Christopher T. Benetez, MD, associate medical director of the Los Angeles County Department of Mental Health and assistant clinical professor at UCLA David Geffen School of Medicine, has conducted more than 5000 eConsults in the LA County project over the past 5 years.
“An eConsult is an asynchronous consultative, provider-to-provider communication within a shared electronic health record [EHR] or web-based program,” Benetez explained.
The eConsult approach enables PCPs to have remote access to psychiatrists, entering questions into an EHR for quicker response than the bottleneck often found in traditional models of care.
As the second largest health system, LA County occupies more than 4000 square miles with 10.5 million residents, and it is both rural and urban. Psychiatrists are also involved in an array of community partnerships, jails, and courts.
The eConsult in LA County and other community health hubs are intended for the Safety Net population, defined by the Institute of Medicine (IOM) as “those providers that organize and deliver a significant level of health care and other needed services to uninsured, Medicaid and other vulnerable patients.”1
The eConsult system has optimized health equity by filtering psychiatric expertise to geographically challenged regions and a greater number of residents. “Our Safety Net takes care of over half a million patients a year with > 400 distinct sites; 4000 submitters; 500 specialty reviewers; and > 65 specialty portals,” said Benetez.

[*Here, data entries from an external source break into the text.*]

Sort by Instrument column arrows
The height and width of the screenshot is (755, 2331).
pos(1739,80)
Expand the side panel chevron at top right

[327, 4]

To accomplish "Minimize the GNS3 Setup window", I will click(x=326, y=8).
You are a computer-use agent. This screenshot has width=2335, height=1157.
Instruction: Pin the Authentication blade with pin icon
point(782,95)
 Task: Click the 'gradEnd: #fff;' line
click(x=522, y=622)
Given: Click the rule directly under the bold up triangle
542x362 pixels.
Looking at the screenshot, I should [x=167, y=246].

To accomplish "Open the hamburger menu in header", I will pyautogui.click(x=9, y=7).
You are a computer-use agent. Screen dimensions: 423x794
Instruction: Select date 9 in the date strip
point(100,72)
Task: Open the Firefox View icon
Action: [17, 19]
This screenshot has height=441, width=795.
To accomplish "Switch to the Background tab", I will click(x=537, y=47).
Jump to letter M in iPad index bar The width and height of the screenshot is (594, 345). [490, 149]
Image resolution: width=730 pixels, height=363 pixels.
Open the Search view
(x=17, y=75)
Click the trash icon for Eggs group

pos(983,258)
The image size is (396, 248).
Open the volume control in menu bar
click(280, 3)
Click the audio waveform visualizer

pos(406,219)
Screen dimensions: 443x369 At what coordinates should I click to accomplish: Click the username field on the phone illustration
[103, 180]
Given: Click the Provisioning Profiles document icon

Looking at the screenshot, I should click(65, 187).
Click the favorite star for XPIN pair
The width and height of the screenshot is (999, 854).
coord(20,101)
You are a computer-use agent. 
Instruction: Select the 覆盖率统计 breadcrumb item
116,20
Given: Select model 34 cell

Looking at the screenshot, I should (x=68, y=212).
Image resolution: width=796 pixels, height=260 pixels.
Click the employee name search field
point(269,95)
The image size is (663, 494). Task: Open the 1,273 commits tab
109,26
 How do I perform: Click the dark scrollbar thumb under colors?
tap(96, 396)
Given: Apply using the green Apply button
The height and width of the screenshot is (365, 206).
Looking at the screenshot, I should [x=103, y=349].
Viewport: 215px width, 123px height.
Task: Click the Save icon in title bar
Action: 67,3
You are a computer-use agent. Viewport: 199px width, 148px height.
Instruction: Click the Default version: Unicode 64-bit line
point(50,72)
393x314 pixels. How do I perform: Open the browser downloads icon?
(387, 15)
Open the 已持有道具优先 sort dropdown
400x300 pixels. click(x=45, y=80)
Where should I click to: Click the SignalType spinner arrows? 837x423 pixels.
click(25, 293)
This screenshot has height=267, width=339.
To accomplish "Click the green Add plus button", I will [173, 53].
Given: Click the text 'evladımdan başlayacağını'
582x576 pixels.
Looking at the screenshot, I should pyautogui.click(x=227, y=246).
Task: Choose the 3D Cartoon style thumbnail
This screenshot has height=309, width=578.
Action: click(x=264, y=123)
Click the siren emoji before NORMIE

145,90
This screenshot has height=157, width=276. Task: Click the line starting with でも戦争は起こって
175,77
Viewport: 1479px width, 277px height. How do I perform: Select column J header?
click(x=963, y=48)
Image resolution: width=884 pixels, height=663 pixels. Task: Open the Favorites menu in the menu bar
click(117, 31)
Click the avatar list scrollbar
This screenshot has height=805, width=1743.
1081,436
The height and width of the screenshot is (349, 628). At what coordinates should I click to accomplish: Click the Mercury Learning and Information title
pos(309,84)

The advantages of the system set in place is centralized and coordinated systems and greater access to routine care, as well as patient-centered care and patient education. Limitations include measuring data, reimbursement, and concerns over liability.
Hello, Hello? The ECHO Model
Another way to improve access to psychiatric expertise has been through a learning community. Mark Duncan, MD, spoke about one alternative model at the University of Washington (UW).
Duncan is assistant professor at the Department of Psychiatry and director, UW Psychiatry and Addictions Case Conference (UW PACC), a Project ECHO initiative. ECHO stands for Extension for Community Healthcare Outcomes.
Project ECHO at UW PACC is made up of a didactic and case presentations. “The goal is to increase patient access across the state to effective and evidence based psychiatric, psychological, and addiction care through increasing the knowledge and self-efficacy of all interested health providers within an intentionally supportive virtual community,” said Duncan.
Using a collaborative/educational model, UW PACC is in a position to help guide care across disciplines, including psychology, psychiatry, and primary care. The net result has been to help change practice, build community, and identify providers needing the most assistance.
“It’s a great service because we’re interacting with the provider and asking for quick follow-up questions across many other specialties, so we can get a well-rounded summary of recommendations for people.”
1. Lewin ME, Altman S, eds. America’s Health Care Safety Net: Intact But Endangered. Washington, DC: National Academy Press; 2000.